#### Exercise brief:
Switch "Viewport" to "Window size" wherever it appears in the data below. Reproduce every line otherwise unchanged, and leave out the pictures.

#### Information shown:
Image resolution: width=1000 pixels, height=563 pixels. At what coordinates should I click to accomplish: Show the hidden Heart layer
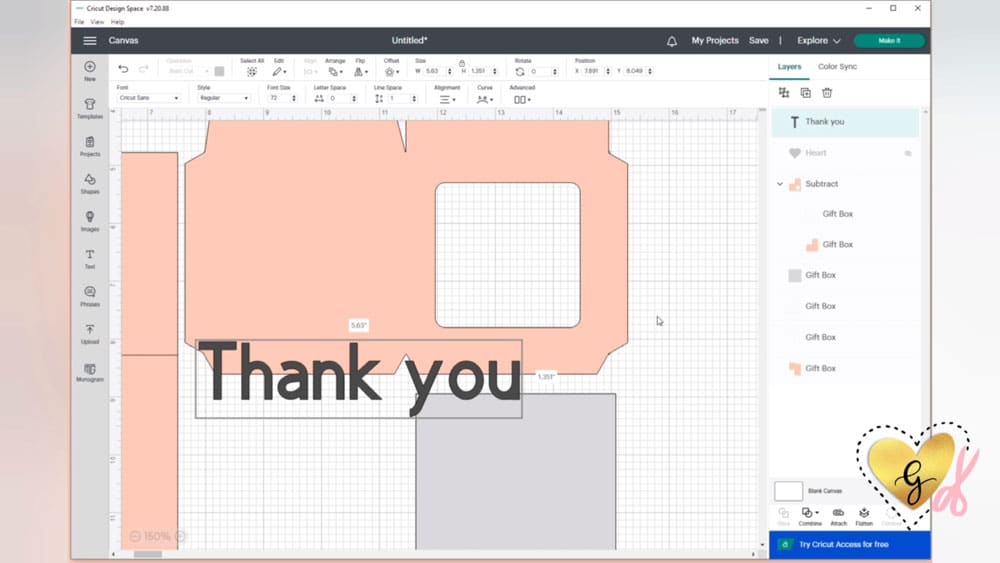908,153
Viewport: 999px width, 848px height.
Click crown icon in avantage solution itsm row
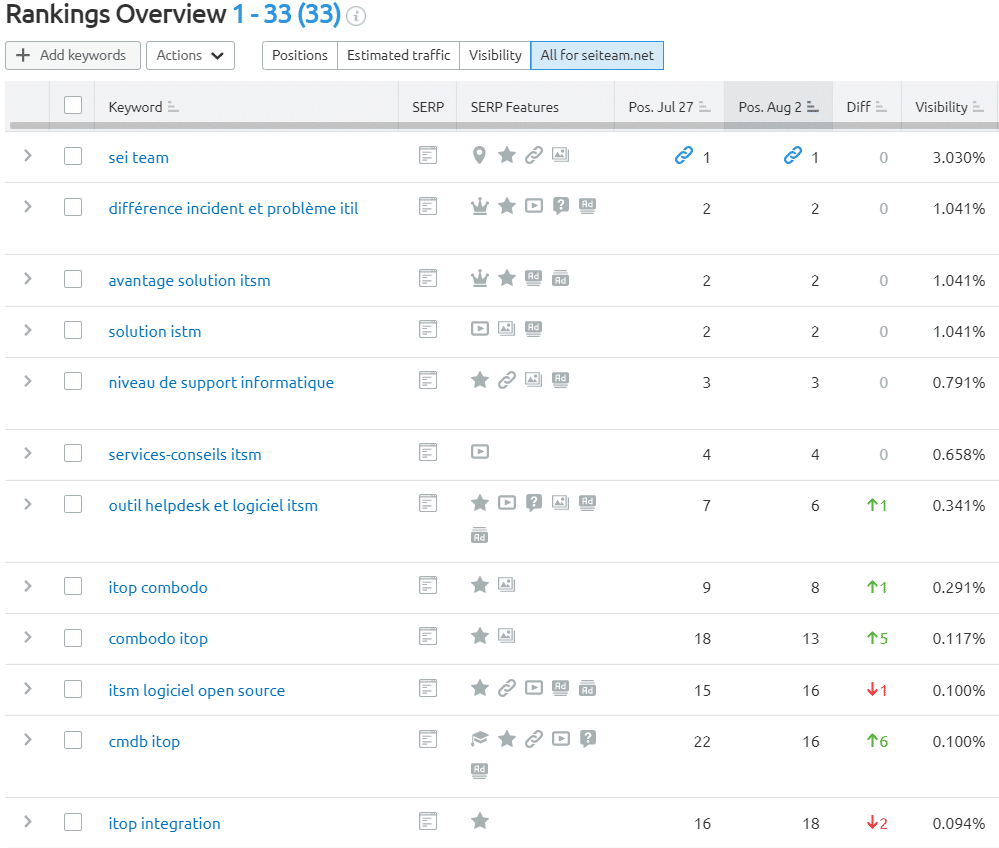(x=480, y=278)
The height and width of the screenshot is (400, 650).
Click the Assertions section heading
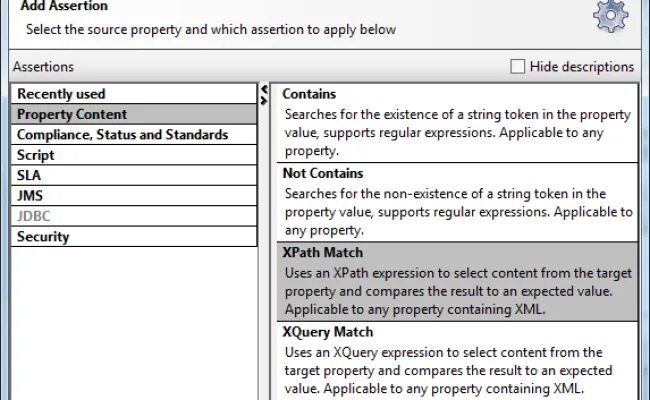(x=43, y=67)
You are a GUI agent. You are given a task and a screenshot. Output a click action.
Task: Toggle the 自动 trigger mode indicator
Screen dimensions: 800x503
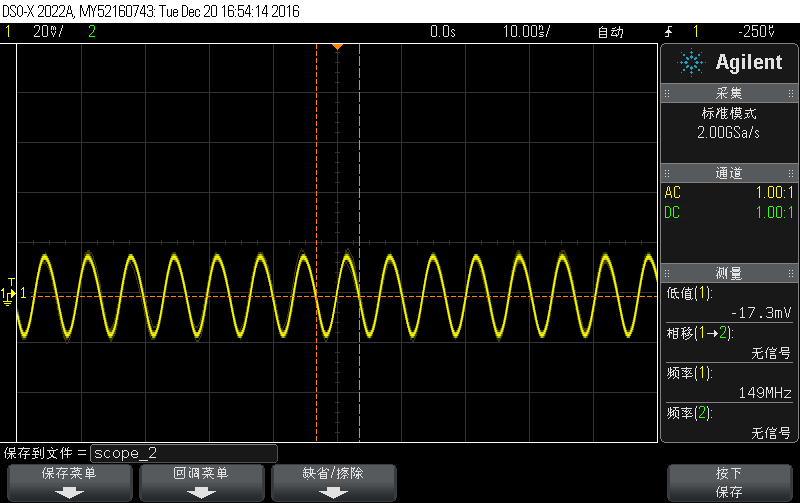pos(611,32)
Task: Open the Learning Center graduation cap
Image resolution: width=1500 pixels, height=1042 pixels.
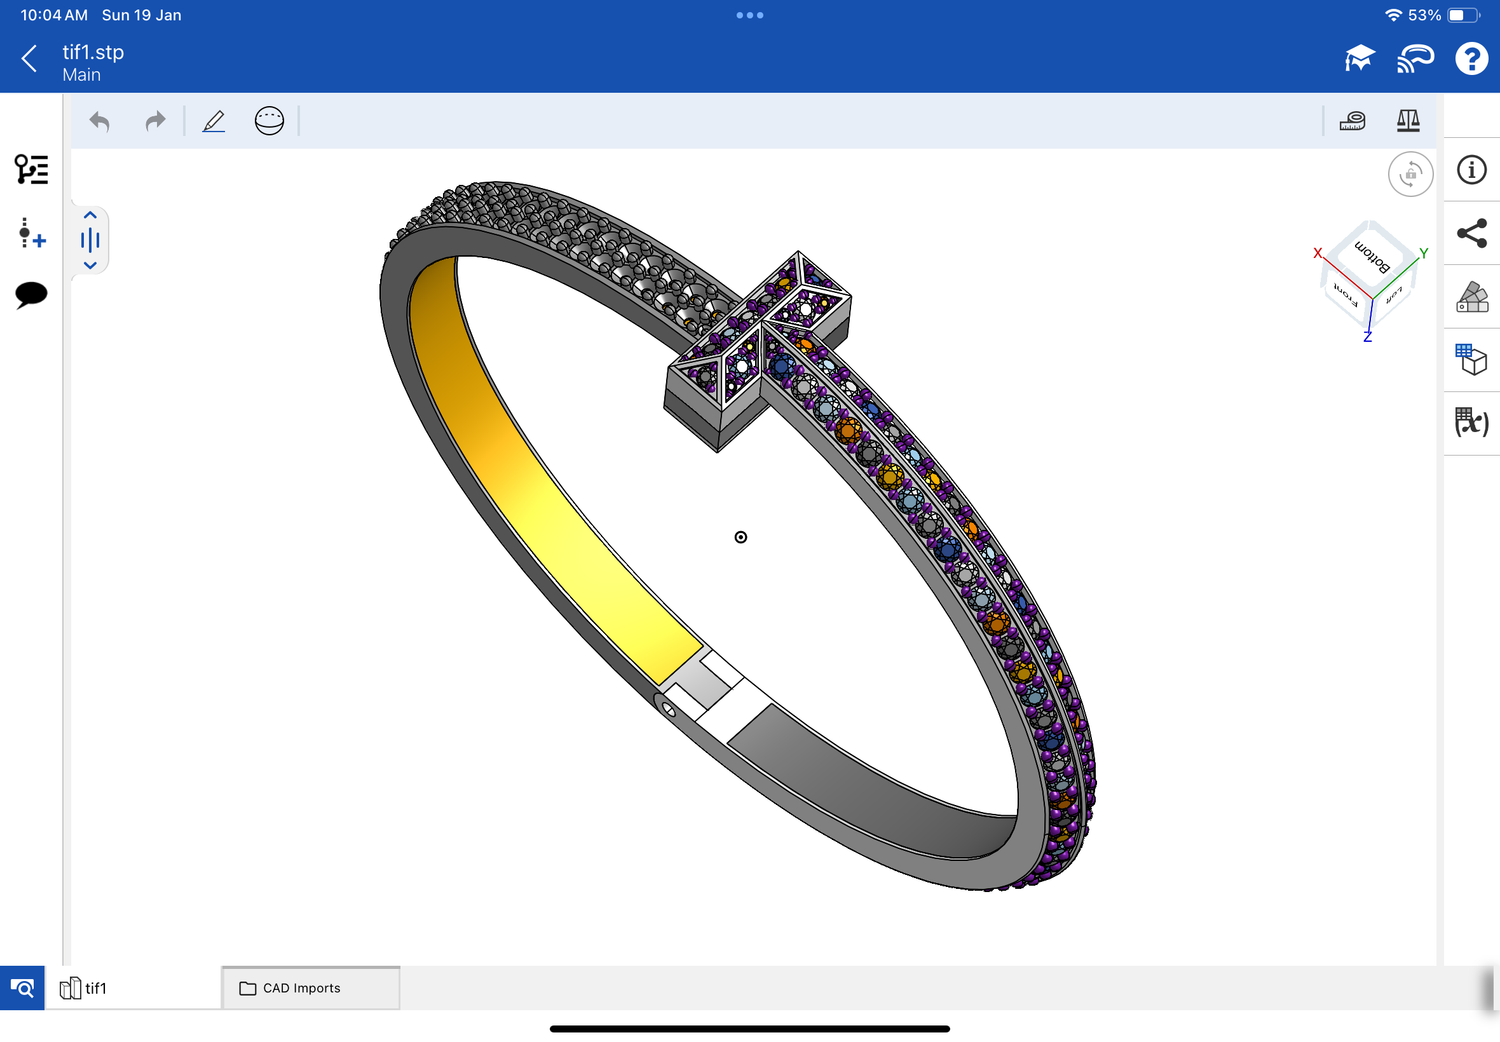Action: tap(1359, 59)
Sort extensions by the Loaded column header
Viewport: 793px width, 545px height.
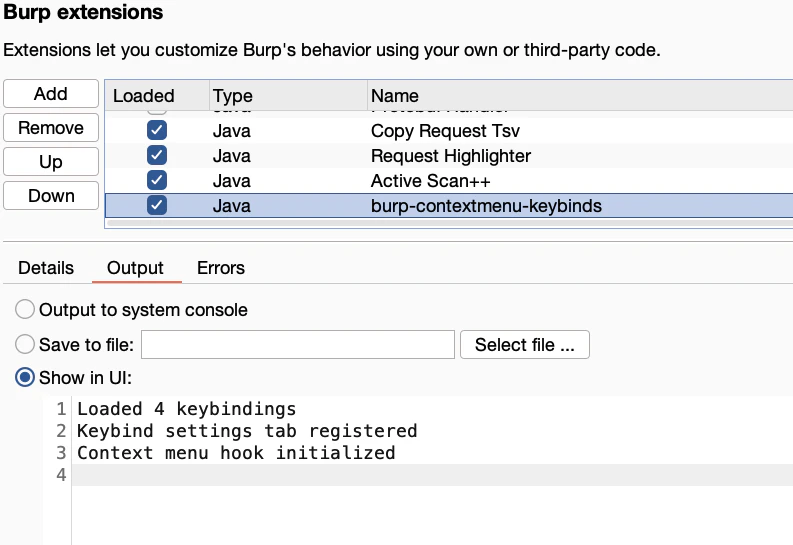(x=144, y=96)
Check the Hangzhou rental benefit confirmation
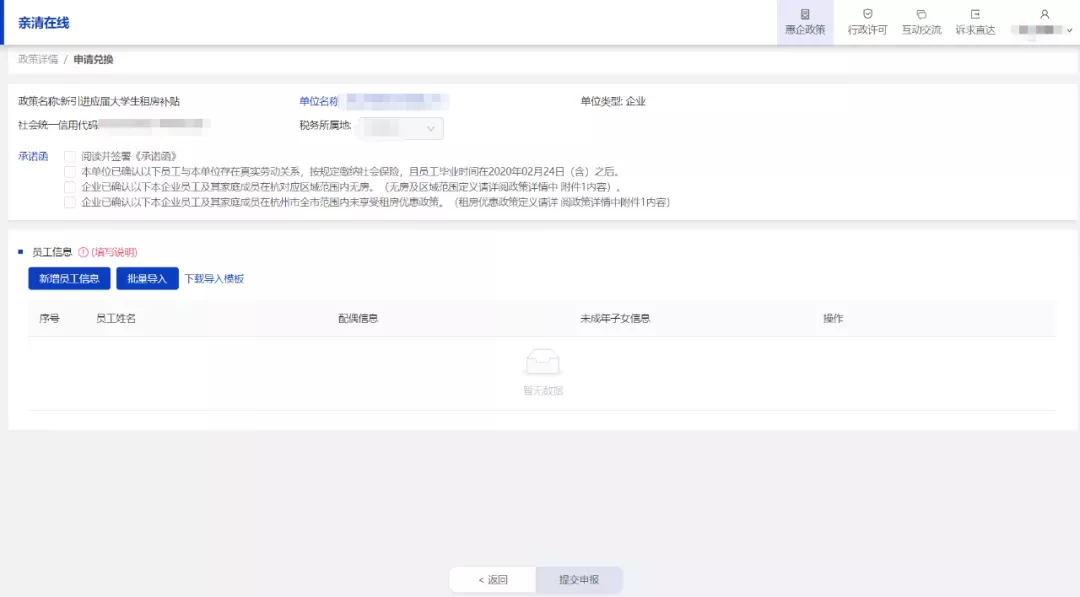The height and width of the screenshot is (597, 1080). tap(68, 201)
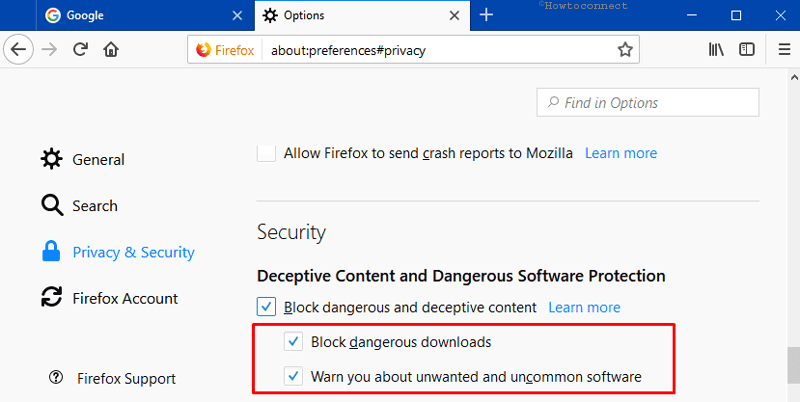Disable warning about unwanted uncommon software
Screen dimensions: 800x402
[293, 376]
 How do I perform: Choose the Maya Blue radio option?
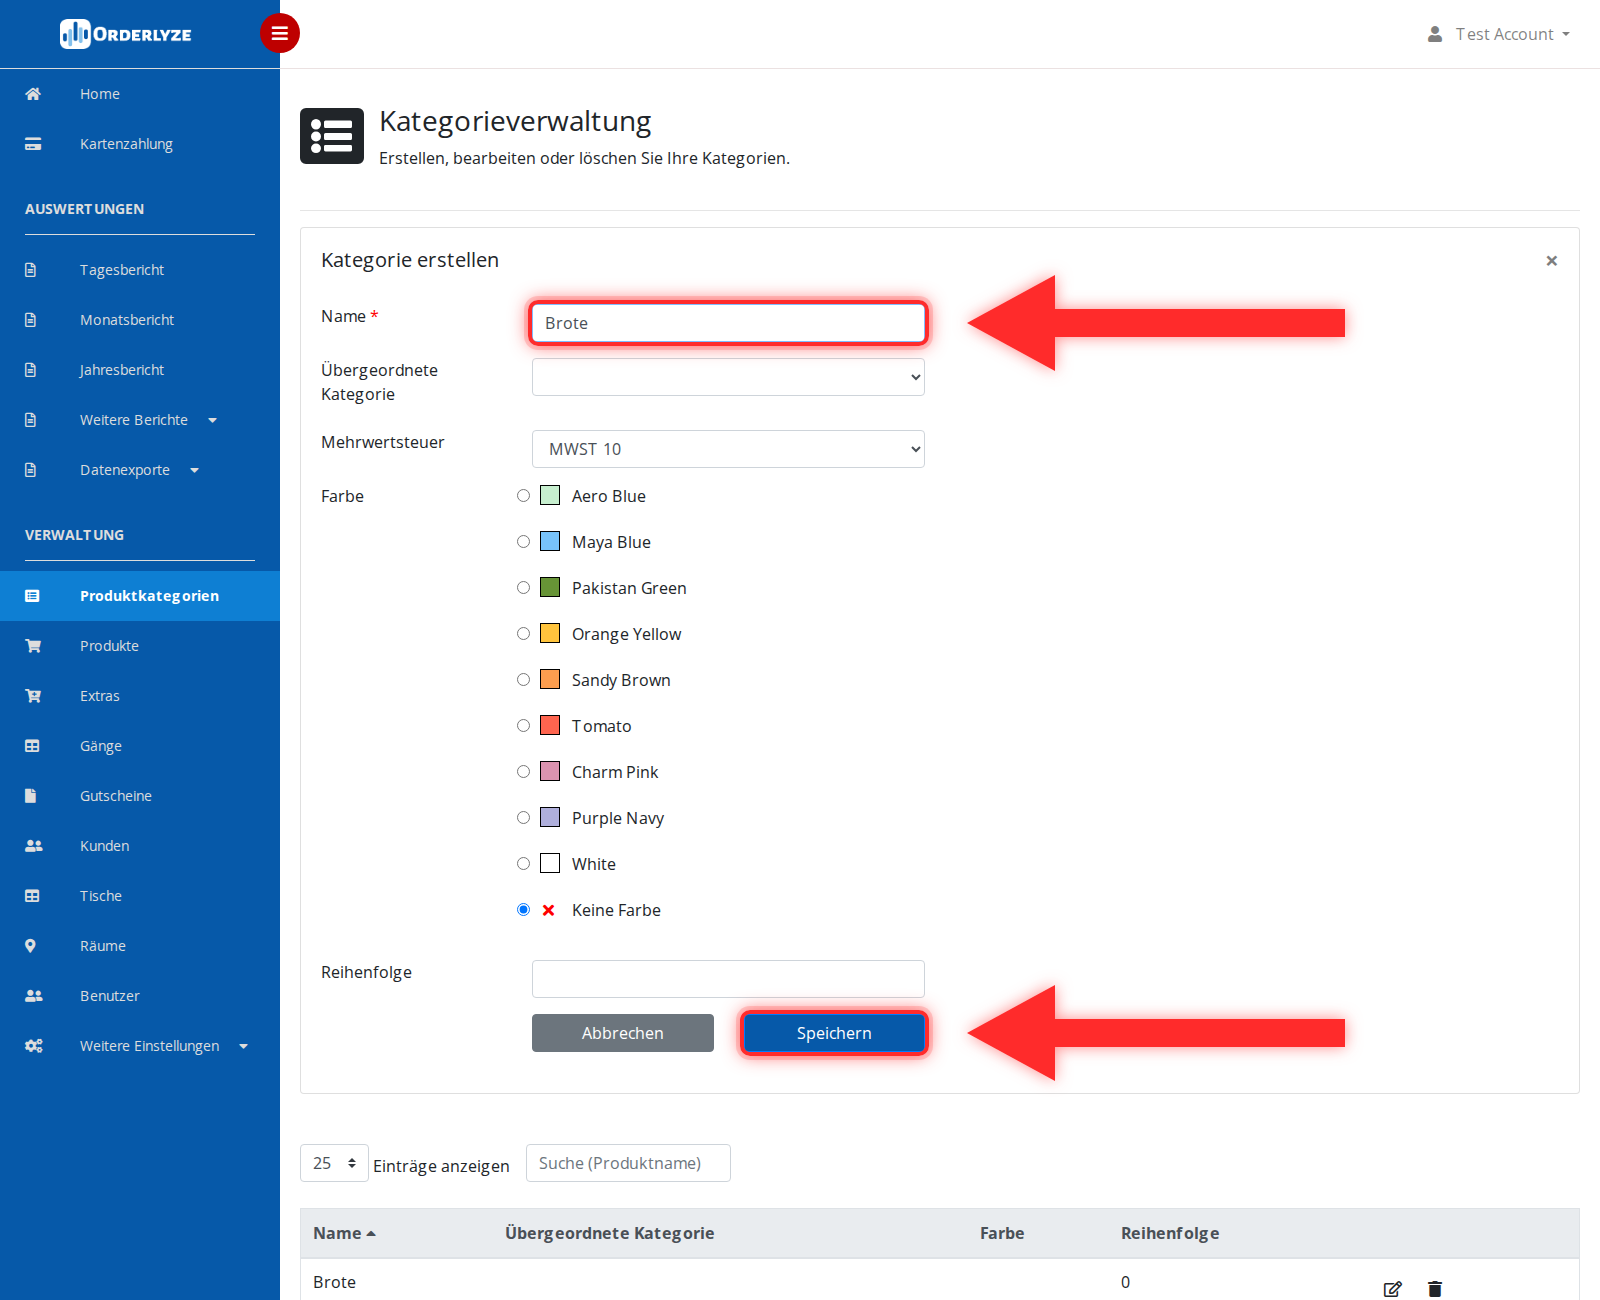tap(523, 541)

#### Result of this task:
Image resolution: width=1000 pixels, height=563 pixels. At what coordinates should I click to accomplish: Show the hidden Heart layer
908,153
Window size: 999px width, 848px height.
Click crown icon in avantage solution itsm row
(x=480, y=278)
The height and width of the screenshot is (400, 650).
Click the Assertions section heading
(x=43, y=67)
You are a GUI agent. You are given a task and a screenshot. Output a click action.
Task: Toggle the 自动 trigger mode indicator
Screen dimensions: 800x503
pos(611,32)
Task: Open the Learning Center graduation cap
Image resolution: width=1500 pixels, height=1042 pixels.
Action: tap(1359, 59)
Sort extensions by the Loaded column header
Window size: 793px width, 545px height.
(x=144, y=96)
Check the Hangzhou rental benefit confirmation
The height and width of the screenshot is (597, 1080). tap(68, 201)
Disable warning about unwanted uncommon software
Screen dimensions: 800x402
[293, 376]
 How do I perform: Choose the Maya Blue radio option?
tap(523, 541)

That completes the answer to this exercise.